In general, the criteria defined by the different tools are quite similar but each tool adds certain aspects to the list. Box 3.1 summarizes the criteria defined by the various tools grouped along the dimensions of relevance, scientific soundness, feasibility and meaningfulness. The relevance of an indicator can be determined based on its effect on health or health expenditures, the importance that it has for the relevant stakeholders, the potential for improvement (for example, as determined by available evidence about practice variation), and the clarity of the purpose and the healthcare context for which the indicator was developed. The latter point is important because many of the following criteria are dependent on the specific purpose.

Box 3.1

Criteria for indicators.

For example, the desired level for the criteria of validity, sensitivity and specificity will differ depending on whether the purpose is external quality assurance or internal quality improvement. Similarly, if the purpose is to assure a minimum level of quality across all providers, the appraisal concept has to focus on minimum acceptable requirements, while it will have to distinguish between good and very good performers if the aim is to reward high-quality providers through a pay for quality approach (seeChapter 14).

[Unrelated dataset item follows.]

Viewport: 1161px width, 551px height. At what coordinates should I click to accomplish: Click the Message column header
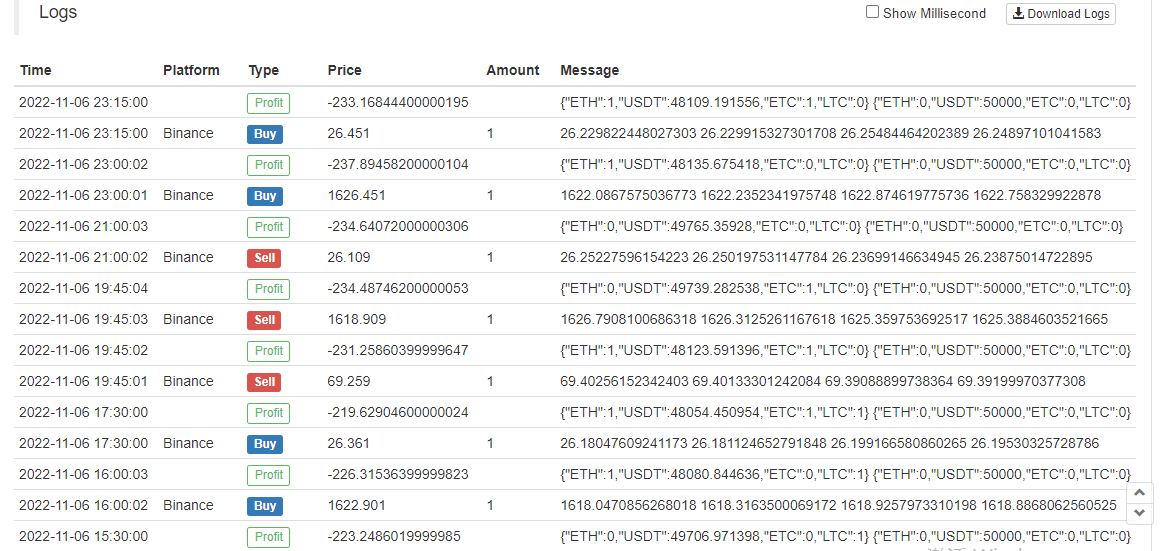(589, 70)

Important aspects that need to be considered with regard to feasibility of measurement include whether previous experience exists with the use of the measure, whether the necessary information is available or can be collected in the required timeframe, whether the costs of measurement are acceptable, and whether the data will allow meaningful analyses for relevant subgroups of the population (for example, by socioeconomic status). Furthermore, the meaningfulness of the indicator is an important criterion, i.e. whether the indicator allows useful comparisons, whether the results are user-friendly for the target audience, and whether the distinction between high and low quality is meaningful for the target audience.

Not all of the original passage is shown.